This post was written by Connor Balough
The Democratic National Committee (DNC) has asked its staff to submit resignation letters as the party goes through a shakeup after a rough 2016 election cycle.
Shortly after former Labor Secretary Tom Perez became the party’s chair in late February, the DNC requested resignation letters to be dated April 15, giving Perez the ability — should he choose — to launch a large-scale reorganization.
Obtaining the resignation letters eases the process for deciding who to keep, regardless of how many are eventually let go.
In a statement, Perez spokeswoman Xochitl Hinojosa characterized the move as a typical part of any leadership transition.

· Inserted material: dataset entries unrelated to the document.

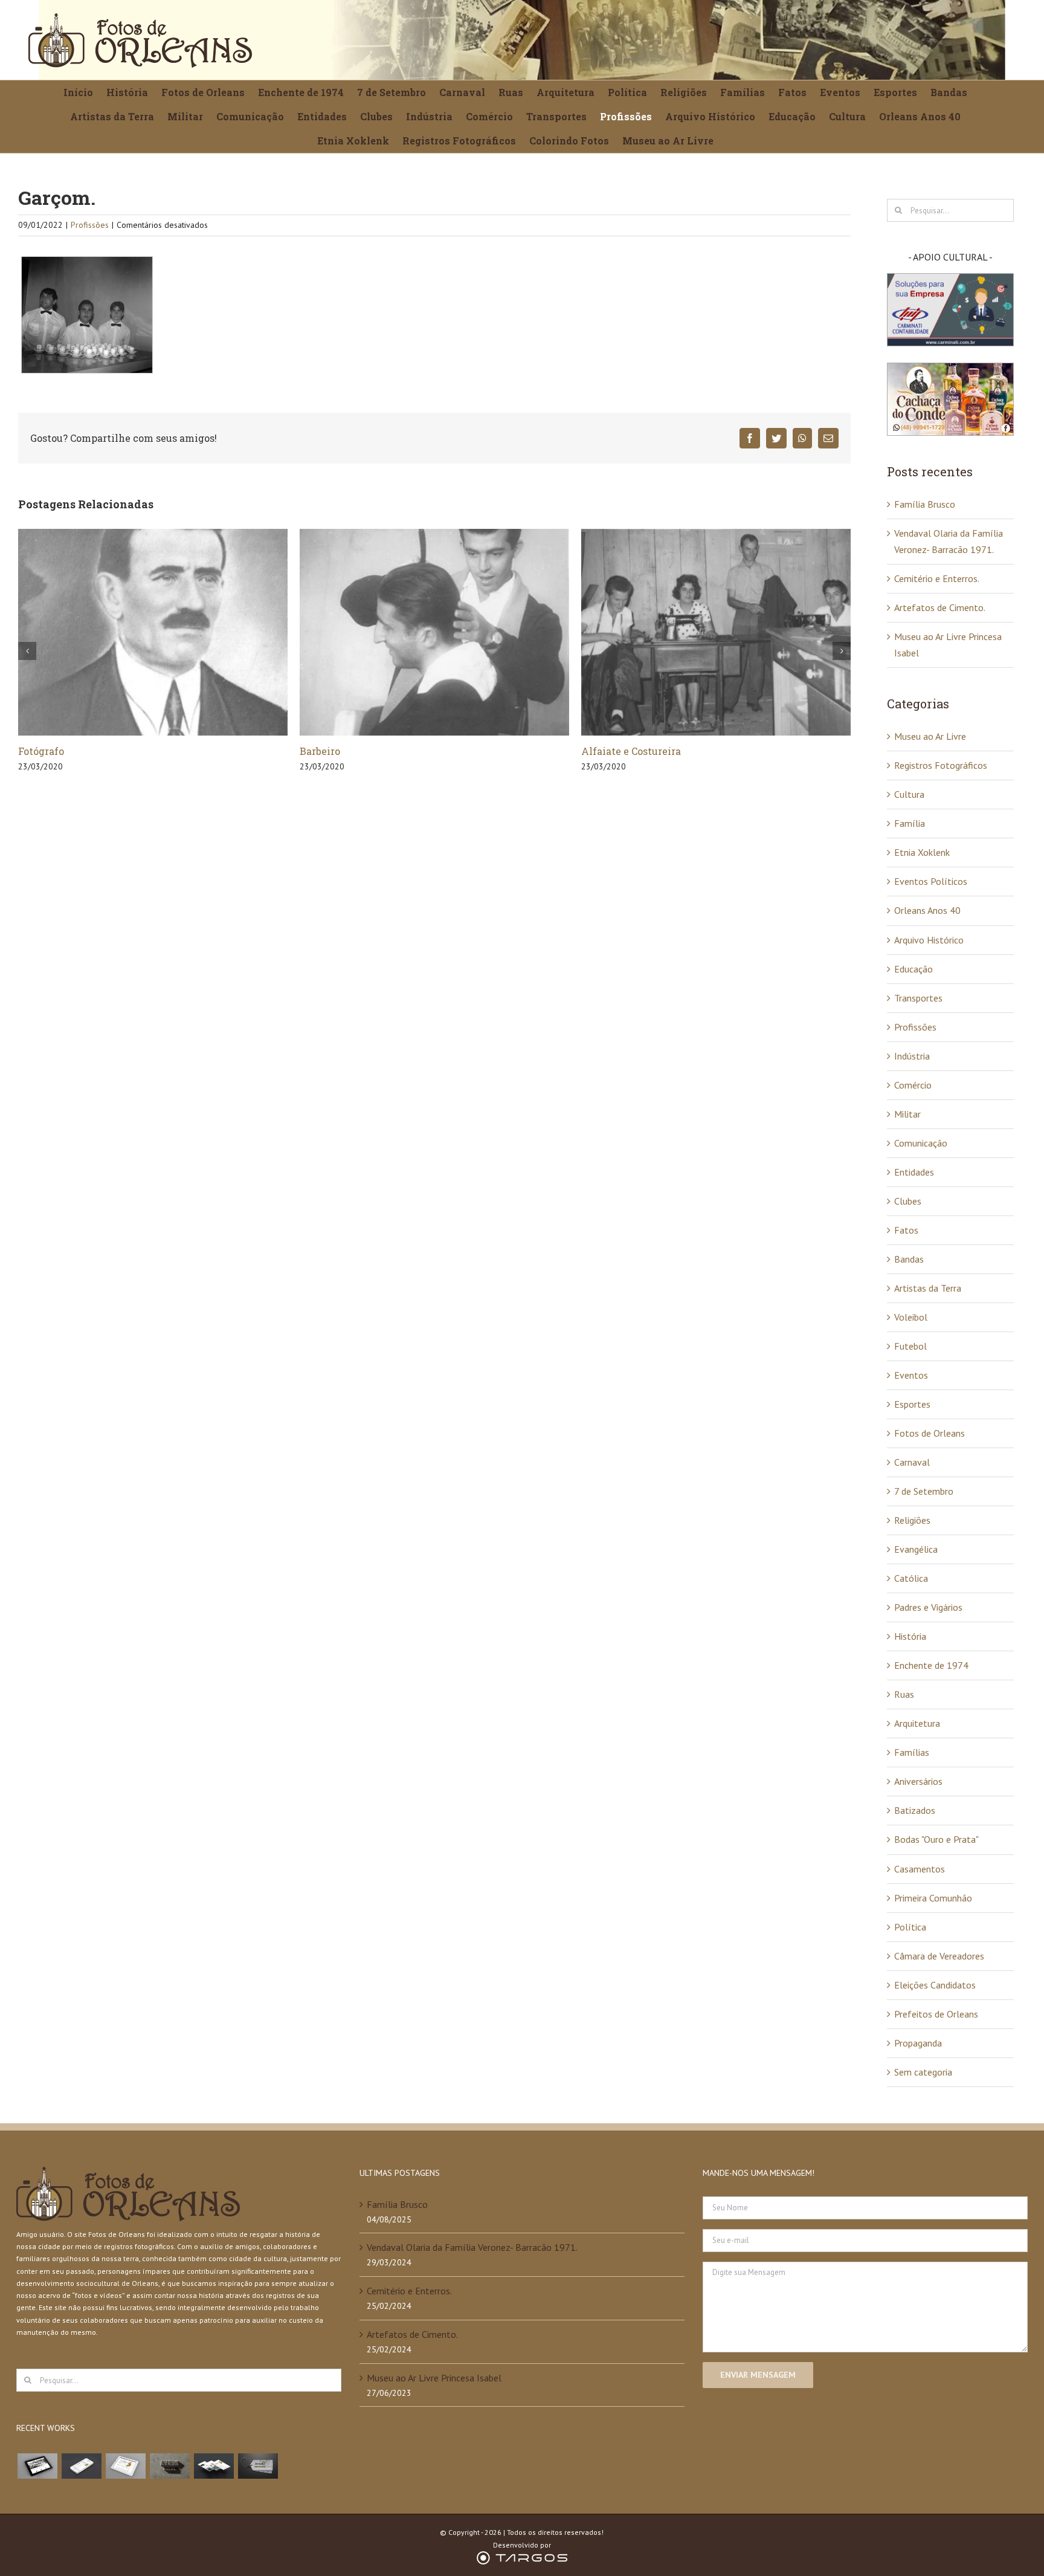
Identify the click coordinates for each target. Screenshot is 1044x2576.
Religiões (912, 1520)
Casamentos (919, 1869)
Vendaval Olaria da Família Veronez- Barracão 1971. (472, 2247)
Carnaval (912, 1462)
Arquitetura (917, 1723)
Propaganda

“This is longstanding precedent at the DNC and has happened during multiple Chair transitions,” Hinojosa said. “The process was started before the election of the new Chair. From the beginning, Tom has been adamant that we structure the DNC for future campaigns. Current and future DNC staff will be integral to that effort. Over the last few months, the DNC staff has done incredible work under immense pressure to hold Trump accountable.”
NBC News first reported the decision to ask for the resignations, which it said was announced to staff by an aide to Donna Brazile, the outgoing DNC head who served as the party’s interim chair during last year’s election.
Democrats suffered a damaging loss in 2016, with Donald Trump‘s stunning defeat of Democratic nominee Hillary Clinton in the White House race and the party failing to recapture a majority in the Senate.
The DNC faced heavy criticism over the leadership of former Chair Rep. Debbie Wasserman Schultz (D-Fla.), as well as the large role Clinton’s campaign had in running the party last year.
Earlier this month, Perez announced a transition committee that has been tasked with advising him on all aspects of that transition, including staffing.
And next month, the party’s unity commission will also begin work on recommendations for a slew of party issues, including changes to the nominating process as well as broader questions about how to reorganize the party structure to make it more competitive.